#### WHAT THE TASK ASKS
Reproduce the CE-MARC 2 trial text starting at "00:10 – At the" and ending at "STRATEGIES ARE AVAILABLE?", with every instance of "unnecessary" changed to "avoidable".

#### PASSAGE PROVIDED
--- START ---

John Greenwood talks about the rationale behind the CE-MARC 2 trial and the efficacy and safety endpoints.
FILMED AT THE EUROPEAN SOCIETY OF CARDIOLOGY (ESC) ANNUAL MEETING, AUGUST 2016
WHAT IS THE RATIONALE BEHIND THE CE-MARC 2 TRIAL?
00:10 – At the current time we’re aware that invasive coronary angiography is often performed quite early in the diagnostic pathway for patients with suspected coronary heart disease. And from studies that have been published in the US, and other comparable studies in Europe, we can see that the rate of coronary angiography that don’t find any obstructive disease is around about 60%. So one could argue that a significant portion of those would be considered unnecessary. And so the CE-MARC 2 was a British Heart Foundation funded prospective multi-centre randomised control trial of three different diagnostic strategies in patients with suspected coronary heart disease to see whether we could reduce the rates of unnecessary coronary angiography in that patient group.
WHY ARE INVASIVE STRATEGIES SO COMMONLY EMPLOYED WHEN NON-INVASIVE STRATEGIES ARE AVAILABLE?
00:58 – Part of the reason comes around some of the pre-test likelihood models that have been used to estimate patients’ risk. So for example, when we look at the NICE 2010 guidelines that were produced in the UK, we can see that they broadly stratified the patients into three groups: low risk, who they suggested might benefit from anatomical imaging; intermediate risk for more functional imaging; and then high risk, anyone with a pre-test probability of over 60% would be potentially scheduled direct for coronary angiography. And it’s this labelling of patients’ high risk and stratifying them towards direct to a catheter-based investigation that seems to, or potentially produces a lot of unnecessary coronary angiography, and that was the purpose of the CE-MARC 2 trial.
WHAT STRATEGIES ARE BEING INVESTIGATED IN THE THREE STUDY ARMS?
01:50 – So we picked three different strategies: cardiovascular magnetic resonance imaging, as we believe this is one of the better functional imaging tests; myocardial perfusion scintigraphy which is the most commonly used functional test around the world. And we put those head to head against the UK NICE guidelines to see whether we could reduce the rates of unnecessary angiography in patients with suspected coronary heart disease.
WHAT ARE THE EFFICACY AND SAFETY ENDPOINTS OF THE TRIAL?

--- END ---

#### EXTRACTED DATA
--- START ---

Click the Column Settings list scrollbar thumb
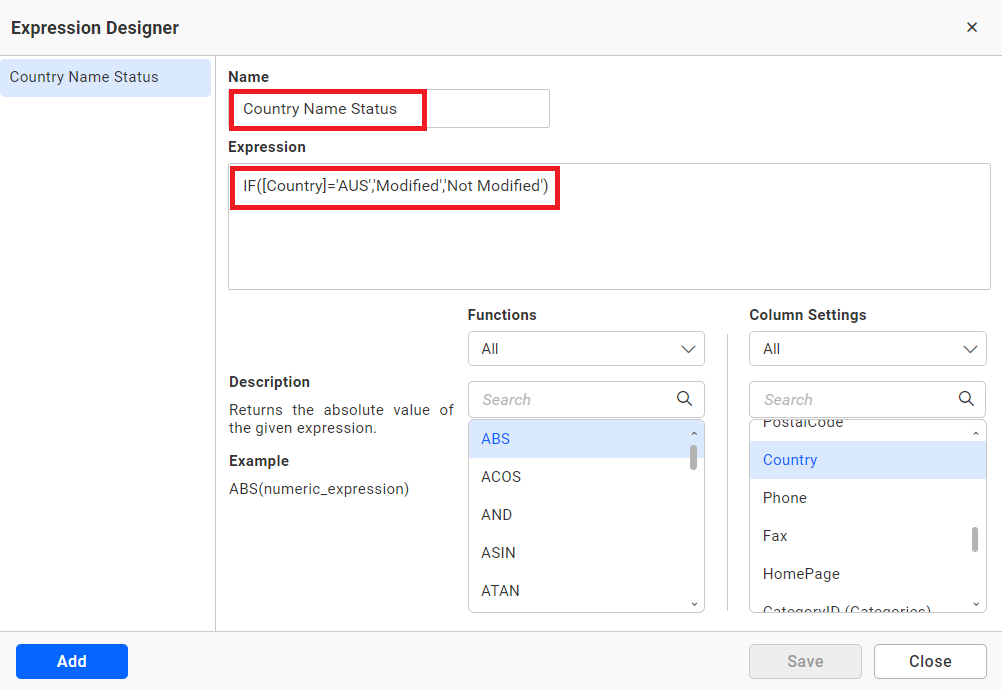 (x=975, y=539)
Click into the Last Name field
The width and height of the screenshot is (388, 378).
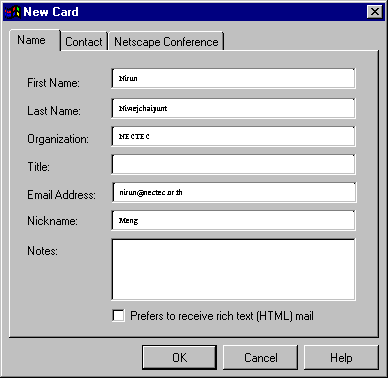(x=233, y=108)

--- END ---
--- START ---

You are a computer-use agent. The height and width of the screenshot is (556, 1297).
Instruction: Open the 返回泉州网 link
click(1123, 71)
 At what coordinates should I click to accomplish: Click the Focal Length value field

--- END ---
--- START ---

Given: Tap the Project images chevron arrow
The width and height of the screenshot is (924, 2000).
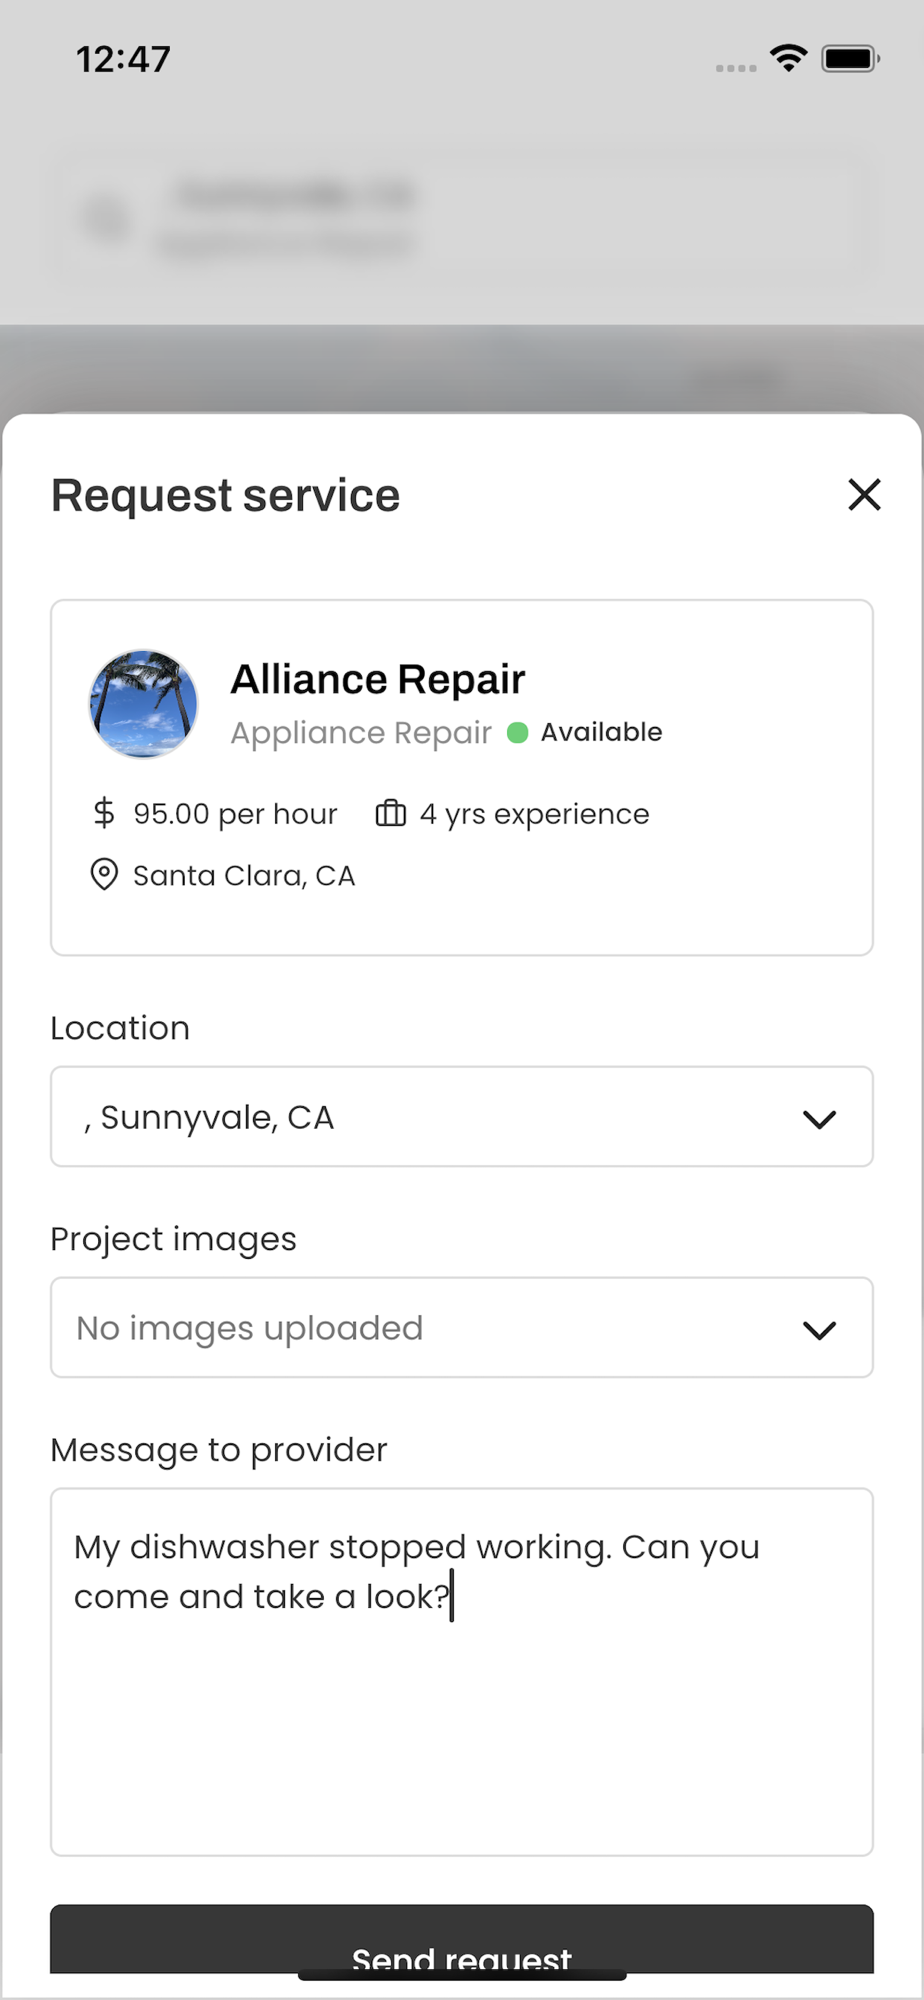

--- END ---

#### YOUR SOLUTION
00:10 – At the current time we’re aware that invasive coronary angiography is often performed quite early in the diagnostic pathway for patients with suspected coronary heart disease. And from studies that have been published in the US, and other comparable studies in Europe, we can see that the rate of coronary angiography that don’t find any obstructive disease is around about 60%. So one could argue that a significant portion of those would be considered avoidable. And so the CE-MARC 2 was a British Heart Foundation funded prospective multi-centre randomised control trial of three different diagnostic strategies in patients with suspected coronary heart disease to see whether we could reduce the rates of avoidable coronary angiography in that patient group.
WHY ARE INVASIVE STRATEGIES SO COMMONLY EMPLOYED WHEN NON-INVASIVE STRATEGIES ARE AVAILABLE?